> [TRECHO TRANSCRITO]
O analista político diz que "há hoje um sentido de preocupação com o avolumar de posições que dizem claramente que esta eleição vai dizer muita coisa na trajetória do nosso processo democrático e também da própria paz. Então, a FRELIMO está interessada em fazer desta eleição uma vitória que mostre que afinal de contas ainda é uma força relevante no processo político democrático. E mais do que isso, há um sentido de querer mostrar que a FRELIMO é uma força relevante na liderança dos processos".
Higienização é uma questão de sobrevivência
Comité central da FRELIMO, o momento de purificação
O comité central realiza-se num momento em que o país vive algumas das piores crises da sua história, algumas delas orquestradas por altos quadros da FRELIMO, como por exemplo as dívidas ocultas que mergulharam o país numa crise financeira sem precedentes. Este escândalo é a prova incontestável de que o partido está profundamente afetado pela corrupção e desonestidade.
Descurar essas enfermidades significa continuar a baixar os níveis de popularidade do partido, o que seria um tipo no pé em época de eleições. Calton Cadeado entende que "a FRELIMO sente a necessidade de dar uma nova imagem de purificação" a "um partido que também está preocupado com a sua marca fora de escândalos económicos que se notaram nos últimos tempos".

[Registos de um conjunto de dados de apontamento]

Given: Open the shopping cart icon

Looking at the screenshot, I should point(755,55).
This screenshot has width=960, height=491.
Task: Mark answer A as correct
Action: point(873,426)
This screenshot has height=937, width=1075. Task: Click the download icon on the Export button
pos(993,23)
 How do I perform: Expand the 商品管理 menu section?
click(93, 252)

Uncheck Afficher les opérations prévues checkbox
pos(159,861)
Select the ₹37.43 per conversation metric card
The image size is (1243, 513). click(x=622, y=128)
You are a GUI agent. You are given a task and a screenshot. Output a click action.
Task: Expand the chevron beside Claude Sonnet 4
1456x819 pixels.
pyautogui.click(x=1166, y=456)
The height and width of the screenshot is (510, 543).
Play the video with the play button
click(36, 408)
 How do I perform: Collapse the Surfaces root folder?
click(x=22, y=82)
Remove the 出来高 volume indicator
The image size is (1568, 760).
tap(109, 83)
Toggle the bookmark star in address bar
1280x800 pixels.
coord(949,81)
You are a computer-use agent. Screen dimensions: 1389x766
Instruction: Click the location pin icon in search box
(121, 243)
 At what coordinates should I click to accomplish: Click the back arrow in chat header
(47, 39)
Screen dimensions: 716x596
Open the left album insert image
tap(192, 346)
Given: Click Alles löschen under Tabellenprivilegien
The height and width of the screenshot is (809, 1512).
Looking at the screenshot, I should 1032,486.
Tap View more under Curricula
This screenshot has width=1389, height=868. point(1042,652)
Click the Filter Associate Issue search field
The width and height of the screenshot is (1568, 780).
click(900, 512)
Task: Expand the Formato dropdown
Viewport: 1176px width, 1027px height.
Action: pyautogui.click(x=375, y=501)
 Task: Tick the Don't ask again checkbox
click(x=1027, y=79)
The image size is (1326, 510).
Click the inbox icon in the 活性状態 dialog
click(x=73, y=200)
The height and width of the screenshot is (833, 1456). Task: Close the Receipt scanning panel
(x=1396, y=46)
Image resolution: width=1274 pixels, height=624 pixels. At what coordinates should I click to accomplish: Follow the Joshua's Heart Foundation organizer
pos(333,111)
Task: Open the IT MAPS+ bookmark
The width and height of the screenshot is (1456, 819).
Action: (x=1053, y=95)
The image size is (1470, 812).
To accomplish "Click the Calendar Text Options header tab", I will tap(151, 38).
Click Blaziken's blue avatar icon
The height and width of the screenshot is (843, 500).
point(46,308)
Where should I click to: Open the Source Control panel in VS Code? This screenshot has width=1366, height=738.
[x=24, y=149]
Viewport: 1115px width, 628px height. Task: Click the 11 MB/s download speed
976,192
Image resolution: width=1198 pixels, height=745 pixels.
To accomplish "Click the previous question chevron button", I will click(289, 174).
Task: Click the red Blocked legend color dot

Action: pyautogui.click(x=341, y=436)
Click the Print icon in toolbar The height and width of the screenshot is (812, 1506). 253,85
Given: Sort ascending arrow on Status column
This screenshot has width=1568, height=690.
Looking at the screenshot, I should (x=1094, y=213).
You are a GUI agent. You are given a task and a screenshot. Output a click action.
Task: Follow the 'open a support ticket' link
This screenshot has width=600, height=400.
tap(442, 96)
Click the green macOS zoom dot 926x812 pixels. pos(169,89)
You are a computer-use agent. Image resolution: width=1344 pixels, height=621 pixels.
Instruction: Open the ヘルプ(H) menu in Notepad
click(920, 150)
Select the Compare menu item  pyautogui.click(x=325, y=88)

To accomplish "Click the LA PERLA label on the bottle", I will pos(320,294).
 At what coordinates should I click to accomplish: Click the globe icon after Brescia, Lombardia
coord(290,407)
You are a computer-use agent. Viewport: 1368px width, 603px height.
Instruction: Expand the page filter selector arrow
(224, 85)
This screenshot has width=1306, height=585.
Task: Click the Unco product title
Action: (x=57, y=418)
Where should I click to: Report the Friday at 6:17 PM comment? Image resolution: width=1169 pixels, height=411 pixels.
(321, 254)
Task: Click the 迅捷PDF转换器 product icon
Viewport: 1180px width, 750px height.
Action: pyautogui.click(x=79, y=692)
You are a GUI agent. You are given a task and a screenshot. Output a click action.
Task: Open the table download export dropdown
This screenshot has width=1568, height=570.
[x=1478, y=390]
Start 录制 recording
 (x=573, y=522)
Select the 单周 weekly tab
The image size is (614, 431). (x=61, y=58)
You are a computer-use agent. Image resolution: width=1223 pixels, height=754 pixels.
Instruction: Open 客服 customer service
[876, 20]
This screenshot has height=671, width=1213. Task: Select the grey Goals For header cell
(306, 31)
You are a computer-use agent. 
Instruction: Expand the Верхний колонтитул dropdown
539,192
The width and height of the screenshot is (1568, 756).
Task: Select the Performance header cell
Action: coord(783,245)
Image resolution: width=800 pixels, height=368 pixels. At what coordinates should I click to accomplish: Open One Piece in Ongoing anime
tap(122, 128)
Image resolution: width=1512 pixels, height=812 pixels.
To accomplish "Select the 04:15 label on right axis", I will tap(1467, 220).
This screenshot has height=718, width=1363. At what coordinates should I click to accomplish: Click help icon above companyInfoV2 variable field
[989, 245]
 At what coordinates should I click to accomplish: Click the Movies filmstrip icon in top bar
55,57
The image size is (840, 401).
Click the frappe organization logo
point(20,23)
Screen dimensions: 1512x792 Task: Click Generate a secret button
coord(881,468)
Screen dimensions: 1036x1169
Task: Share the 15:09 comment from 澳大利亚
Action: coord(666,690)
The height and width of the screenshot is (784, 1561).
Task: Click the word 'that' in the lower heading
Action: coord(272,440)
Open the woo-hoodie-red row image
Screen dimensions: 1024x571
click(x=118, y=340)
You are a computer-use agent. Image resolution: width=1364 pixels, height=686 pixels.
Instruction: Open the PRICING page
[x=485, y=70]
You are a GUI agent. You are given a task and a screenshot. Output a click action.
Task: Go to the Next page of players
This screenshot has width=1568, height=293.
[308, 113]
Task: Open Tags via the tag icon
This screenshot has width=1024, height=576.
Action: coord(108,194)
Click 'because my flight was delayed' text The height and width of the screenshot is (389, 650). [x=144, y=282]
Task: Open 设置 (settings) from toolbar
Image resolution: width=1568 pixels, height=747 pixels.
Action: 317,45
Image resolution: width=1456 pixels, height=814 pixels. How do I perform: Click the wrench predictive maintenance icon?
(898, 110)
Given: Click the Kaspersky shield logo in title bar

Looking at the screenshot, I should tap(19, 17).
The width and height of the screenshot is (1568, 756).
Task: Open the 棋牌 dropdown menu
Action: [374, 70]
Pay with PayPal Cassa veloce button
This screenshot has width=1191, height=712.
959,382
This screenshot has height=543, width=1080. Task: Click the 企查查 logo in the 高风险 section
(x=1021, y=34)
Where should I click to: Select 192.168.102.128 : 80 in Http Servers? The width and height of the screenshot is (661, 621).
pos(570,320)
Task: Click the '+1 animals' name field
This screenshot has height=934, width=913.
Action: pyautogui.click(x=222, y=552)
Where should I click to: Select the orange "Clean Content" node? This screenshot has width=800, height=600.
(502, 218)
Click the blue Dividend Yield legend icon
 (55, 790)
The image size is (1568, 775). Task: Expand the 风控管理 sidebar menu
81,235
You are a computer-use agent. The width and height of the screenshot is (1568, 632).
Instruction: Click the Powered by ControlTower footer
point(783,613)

> [TAREFAS A REALIZAR]
#1 Segundo o texto sobre a FRELIMO, em que tipo de crise as dívidas ocultas mergulharam o país?
#2 Altere o trecho do texto sobre a FRELIMO que vai de "Higienização é uma" até "corrupção e desonestidade.", trocando "dívidas ocultas" por "dívidas escondidas".
#3 Prossiga, por favor, com o texto sobre a FRELIMO a partir do ponto em que ele termina.
Estes dados não têm relação com o texto sobre a FRELIMO.

> [RESPOSTAS ESPERADAS]
#1 Numa crise financeira sem precedentes.

#2
Higienização é uma questão de sobrevivência
Comité central da FRELIMO, o momento de purificação
O comité central realiza-se num momento em que o país vive algumas das piores crises da sua história, algumas delas orquestradas por altos quadros da FRELIMO, como por exemplo as dívidas escondidas que mergulharam o país numa crise financeira sem precedentes. Este escândalo é a prova incontestável de que o partido está profundamente afetado pela corrupção e desonestidade.

#3
O próprio líder do partido e Presidente do país, Filipe Nyusi, tem o seu nome ligado às dívidas ocultas. Além disso, a forma como o seu Governo geriu o dossier foi pouco convincente e por isso altamente contestada. Embora Filipe Nyusi seja dado como o candidato certo do partido à próxima corrida presidencial, há correntes que não descartam a possibilidade de lhe ser retirado o apoio nesse sentido.
André Thomashausen é especialista em Direito Internacional e advinha que "isso poderia ter como consequência não ser [Nyusi] o candidato do partido no próximo mandato e a FRELIMO teria de procurar um novo candidato para Presidente e chefia do Executivo".
Ciclone Idai, um azar que joga a favor da FRELIMO
Mas o acaso ainda consegue ser generoso com a FRELIMO neste momento de fragilidade. O ciclone Idai foi uma desgraça da natureza que ofereceu ao partido a oportunidade de promover a integridade que tanto falta a muitos dos seus membros como valor maior no processo de assistência humanitária.
A FRELIMO soube assim responder positivamente a um povo que já acordou e por isso muito mais vigilante: "Essa é uma das coisas, na minha forma de ver, inevitável no debate à volta dos assuntos que caracterizam o processo político nos últimos tempos e no comité central este vai ser um elemento para mostrar que a FRELIMO, como partido que governa, está neste momento a fazer uma gestão íntegra, e, mais do que isso, a colocar-se na disposição de ser escrutinada", diz Calton Cadeado.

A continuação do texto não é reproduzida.